Zoeva Luxe Cream Lipstick One Wish i Pop Stitch – cóż mam powiedzieć. Moja faza na malowidła do ust nie przechodzi. Jakiś czas temu widziałam u KatOsu tą ciemniejszą – One Wish – i do pary dobrałam jej mocny róż Pop Stitch. I jak wyszło?
Ano, wyszło tak, że chcę więcej pomadek Zoevy 😀 Ale od początku.
Hello? Czy tylko ja widzę jakie są piękne? Na pewno Ty też to widzisz 😀 Opakowanie nie tylko jest solidne, ciężkie i zamyka się na magnes, ale jest po prostu przepiękne. Proste i eleganckie, ale z pazurem. Mrrr. Zamknięcie na magnes jest idealną sprawą szczególnie jeśli lubisz nosić szminki w kieszeni lub torebce, bo nie otworzą się znienacka kolorując wszystko wokół na przepiękny acz trudny do sprania kolor.
Same pomadki w sobie są dość mocno zbite, jeśli można to tak nazwać. W każdym razie nie są masełkowate i rozlazłe. W tym przypadku to dobrze, bo pomadki łatwo i precyzyjnie się nakłada, a pigment mają boski! Obie są kremowe, w sensie takim, że nie mają żadnych drobinek, perły ale też nie są matowe.
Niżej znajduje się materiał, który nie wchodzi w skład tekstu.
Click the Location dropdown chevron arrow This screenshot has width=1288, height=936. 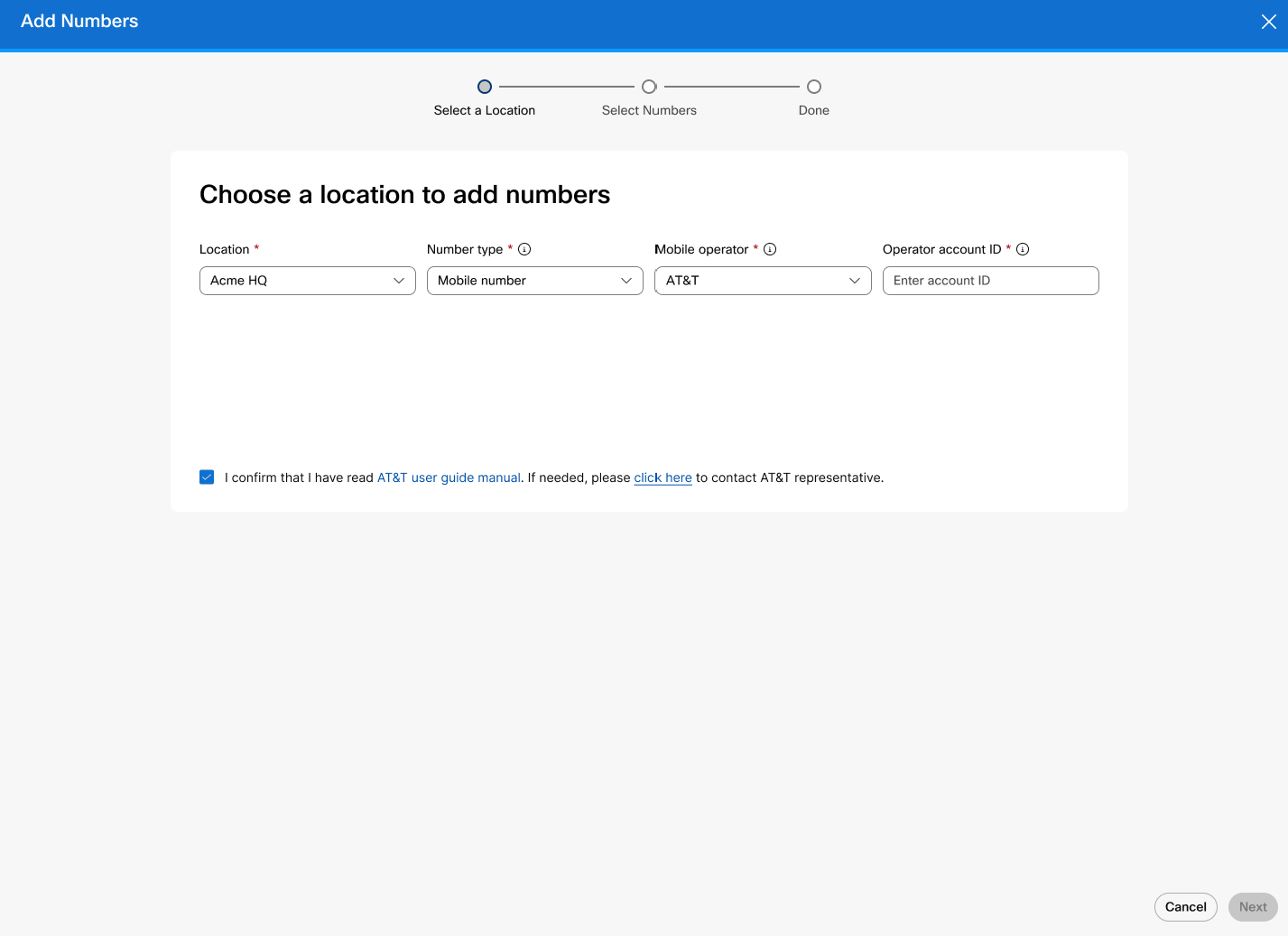coord(399,281)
Zoeva Luxe Cream Lipstick One Wish i Pop Stitch
No i nie są cudne? SĄ! Oczywiście, jeśli lubisz kolory. Ja uwielbiam, dlatego obie pomadki bardzo mocno przypadły mi do gustu. One Wish jest takim właśnie kolorem jakiego od dawna szukałam. Idealne połączenie fioletu z bordo. Nie jest matowa, co czyniłoby ją ideałem, ale z tym można sobie poradzić choćby odciskając pomadkę w chusteczkę.
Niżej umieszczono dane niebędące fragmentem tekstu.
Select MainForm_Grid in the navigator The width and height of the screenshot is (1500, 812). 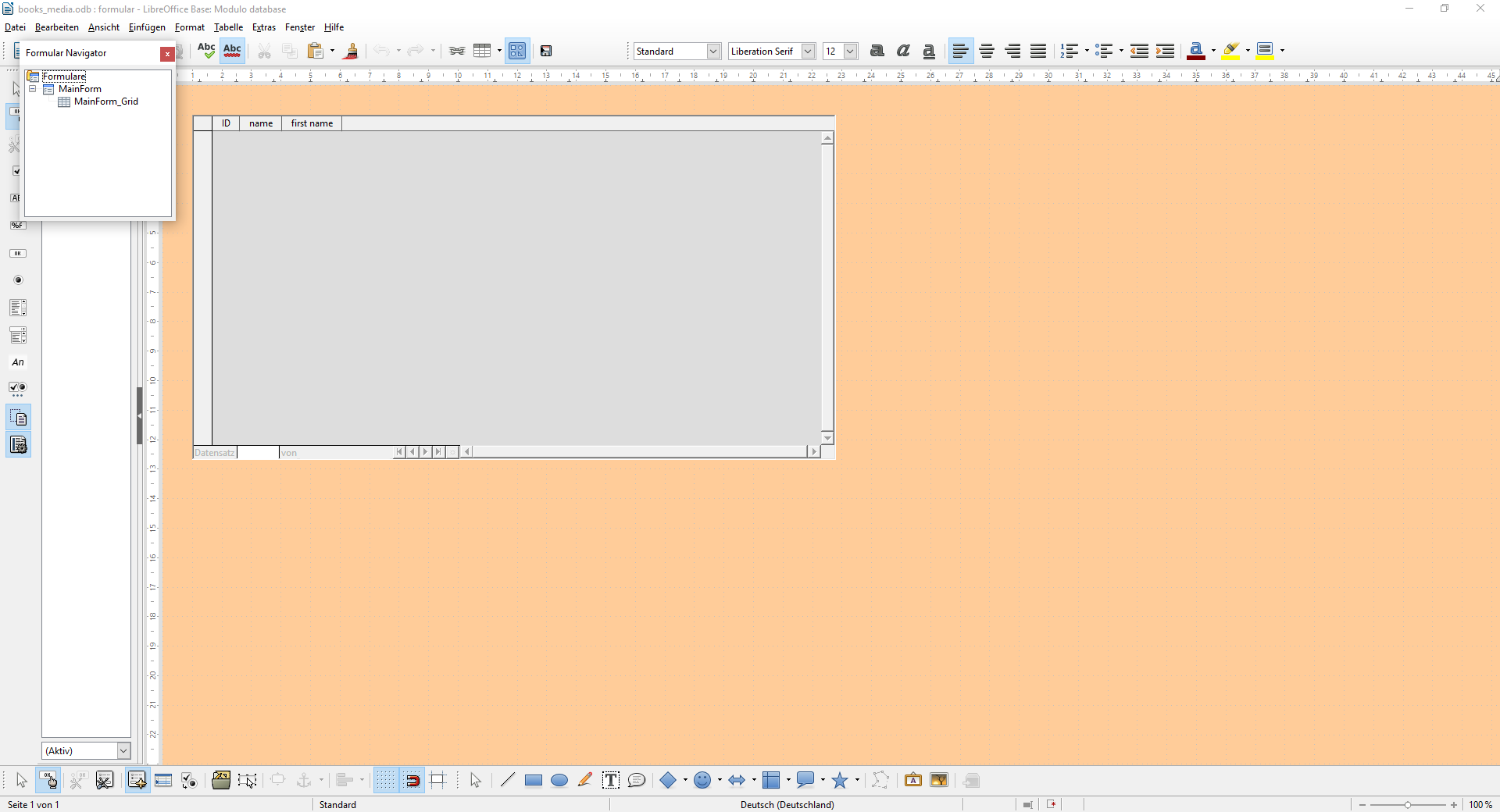click(106, 102)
Pop Stitch jest przepięknym mocnym różem. Raczej nie typu Barbie Pink ani Baby Pink – jest mocniejszy, ciemniejszy i lekko cieplejszy. Chwilowo zaspokaja moją rządzę posiadania Candy Yum Yum z MACa, chociaż wiem, że to nie to samo. Jednak tak naprawdę w takich lekko cieplejszych różach lepiej się czuję. Mam podobny odcień z P2 Jungle Juice, ale pomadka z Zoevy jest bardziej napigmentowana.
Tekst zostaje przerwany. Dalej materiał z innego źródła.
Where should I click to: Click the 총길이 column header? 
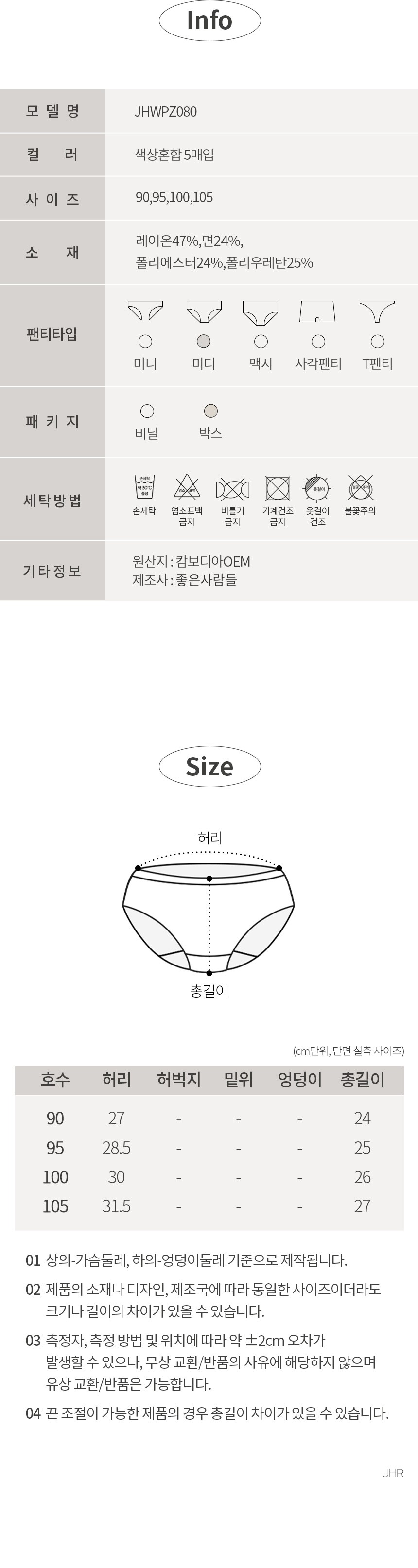click(363, 1079)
Zoeva Luxe Cream Lipstick – One Wish i Pop Stitch
Ostatnia rzecz to trwałość. Chyba dzięki temu, że pomadki są dość zbite i gęste bardzo dobrze się utrzymują na ustach. Dzięki temu, że są bardzo mocno napigmentowane nie trzeba ich kłaść grubą warstwą co też zdecydowanie przedłuża ich trwałość. Zjadają się też równomiernie, chociaż przy tak mocnych kolorach trzeba uważać na efekt „ramki” koloru na zewnętrznych krawędziach ust po tym jak już na środku znikną. Coś za coś 😉
Ja jestem zachwycona! I szczerze polecam, sama mam ochotę kupić więcej kolorów.